[Begin]

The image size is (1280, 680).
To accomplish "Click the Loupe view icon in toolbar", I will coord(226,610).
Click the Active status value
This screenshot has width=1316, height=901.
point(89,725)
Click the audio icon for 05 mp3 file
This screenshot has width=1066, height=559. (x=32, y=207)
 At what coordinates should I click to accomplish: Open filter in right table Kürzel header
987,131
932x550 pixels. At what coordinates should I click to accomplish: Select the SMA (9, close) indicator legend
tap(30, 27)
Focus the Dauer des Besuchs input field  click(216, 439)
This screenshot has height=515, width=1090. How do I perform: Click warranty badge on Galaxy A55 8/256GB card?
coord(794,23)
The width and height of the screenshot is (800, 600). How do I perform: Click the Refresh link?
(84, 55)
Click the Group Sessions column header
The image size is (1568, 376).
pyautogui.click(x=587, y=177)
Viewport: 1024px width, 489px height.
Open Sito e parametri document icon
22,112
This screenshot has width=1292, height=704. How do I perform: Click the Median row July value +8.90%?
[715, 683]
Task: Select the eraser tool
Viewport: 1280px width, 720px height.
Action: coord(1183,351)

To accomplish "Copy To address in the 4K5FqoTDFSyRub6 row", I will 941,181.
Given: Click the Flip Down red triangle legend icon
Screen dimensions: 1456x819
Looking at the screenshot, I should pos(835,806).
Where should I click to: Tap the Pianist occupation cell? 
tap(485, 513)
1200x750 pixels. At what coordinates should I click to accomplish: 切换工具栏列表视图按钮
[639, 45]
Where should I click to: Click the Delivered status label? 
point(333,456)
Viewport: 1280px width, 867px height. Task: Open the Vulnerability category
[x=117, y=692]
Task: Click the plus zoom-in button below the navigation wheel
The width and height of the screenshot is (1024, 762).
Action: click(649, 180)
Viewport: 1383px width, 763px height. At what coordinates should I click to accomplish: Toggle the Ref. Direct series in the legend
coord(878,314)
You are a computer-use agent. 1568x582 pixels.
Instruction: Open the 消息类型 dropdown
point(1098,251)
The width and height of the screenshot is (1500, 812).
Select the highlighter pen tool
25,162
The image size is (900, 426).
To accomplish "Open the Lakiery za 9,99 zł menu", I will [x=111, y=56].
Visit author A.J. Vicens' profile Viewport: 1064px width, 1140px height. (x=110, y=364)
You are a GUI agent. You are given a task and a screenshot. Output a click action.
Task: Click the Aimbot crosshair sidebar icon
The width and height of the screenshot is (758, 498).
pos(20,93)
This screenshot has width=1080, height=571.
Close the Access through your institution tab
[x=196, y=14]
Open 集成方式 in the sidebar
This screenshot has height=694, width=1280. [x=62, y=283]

[End]

TASK PROMPT: Output every line of the entries above, except blank ones, as a Markdown table with the columns Row and Entry line. Number the rows in order.

WORKED SOLUTION:
| Row | Entry line |
|---|---|
| 1 | The image size is (1280, 680). |
| 2 | To accomplish "Click the Loupe view icon in toolbar", I will coord(226,610). |
| 3 | Click the Active status value |
| 4 | This screenshot has width=1316, height=901. |
| 5 | point(89,725) |
| 6 | Click the audio icon for 05 mp3 file |
| 7 | This screenshot has width=1066, height=559. (x=32, y=207) |
| 8 |  At what coordinates should I click to accomplish: Open filter in right table Kürzel header |
| 9 | 987,131 |
| 10 | 932x550 pixels. At what coordinates should I click to accomplish: Select the SMA (9, close) indicator legend |
| 11 | tap(30, 27) |
| 12 | Focus the Dauer des Besuchs input field  click(216, 439) |
| 13 | This screenshot has height=515, width=1090. How do I perform: Click warranty badge on Galaxy A55 8/256GB card? |
| 14 | coord(794,23) |
| 15 | The width and height of the screenshot is (800, 600). How do I perform: Click the Refresh link? |
| 16 | (84, 55) |
| 17 | Click the Group Sessions column header |
| 18 | The image size is (1568, 376). |
| 19 | pyautogui.click(x=587, y=177) |
| 20 | Viewport: 1024px width, 489px height. |
| 21 | Open Sito e parametri document icon |
| 22 | 22,112 |
| 23 | This screenshot has width=1292, height=704. How do I perform: Click the Median row July value +8.90%? |
| 24 | [715, 683] |
| 25 | Task: Select the eraser tool |
| 26 | Viewport: 1280px width, 720px height. |
| 27 | Action: coord(1183,351) |
| 28 | To accomplish "Copy To address in the 4K5FqoTDFSyRub6 row", I will 941,181. |
| 29 | Given: Click the Flip Down red triangle legend icon |
| 30 | Screen dimensions: 1456x819 |
| 31 | Looking at the screenshot, I should pos(835,806). |
| 32 | Where should I click to: Tap the Pianist occupation cell?  |
| 33 | tap(485, 513) |
| 34 | 1200x750 pixels. At what coordinates should I click to accomplish: 切换工具栏列表视图按钮 |
| 35 | [639, 45] |
| 36 | Where should I click to: Click the Delivered status label?  |
| 37 | point(333,456) |
| 38 | Viewport: 1280px width, 867px height. Task: Open the Vulnerability category |
| 39 | [x=117, y=692] |
| 40 | Task: Click the plus zoom-in button below the navigation wheel |
| 41 | The width and height of the screenshot is (1024, 762). |
| 42 | Action: click(649, 180) |
| 43 | Viewport: 1383px width, 763px height. At what coordinates should I click to accomplish: Toggle the Ref. Direct series in the legend |
| 44 | coord(878,314) |
| 45 | You are a computer-use agent. 1568x582 pixels. |
| 46 | Instruction: Open the 消息类型 dropdown |
| 47 | point(1098,251) |
| 48 | The width and height of the screenshot is (1500, 812). |
| 49 | Select the highlighter pen tool |
| 50 | 25,162 |
| 51 | The image size is (900, 426). |
| 52 | To accomplish "Open the Lakiery za 9,99 zł menu", I will [x=111, y=56]. |
| 53 | Visit author A.J. Vicens' profile Viewport: 1064px width, 1140px height. (x=110, y=364) |
| 54 | You are a GUI agent. You are given a task and a screenshot. Output a click action. |
| 55 | Task: Click the Aimbot crosshair sidebar icon |
| 56 | The width and height of the screenshot is (758, 498). |
| 57 | pos(20,93) |
| 58 | This screenshot has width=1080, height=571. |
| 59 | Close the Access through your institution tab |
| 60 | [x=196, y=14] |
| 61 | Open 集成方式 in the sidebar |
| 62 | This screenshot has height=694, width=1280. [x=62, y=283] |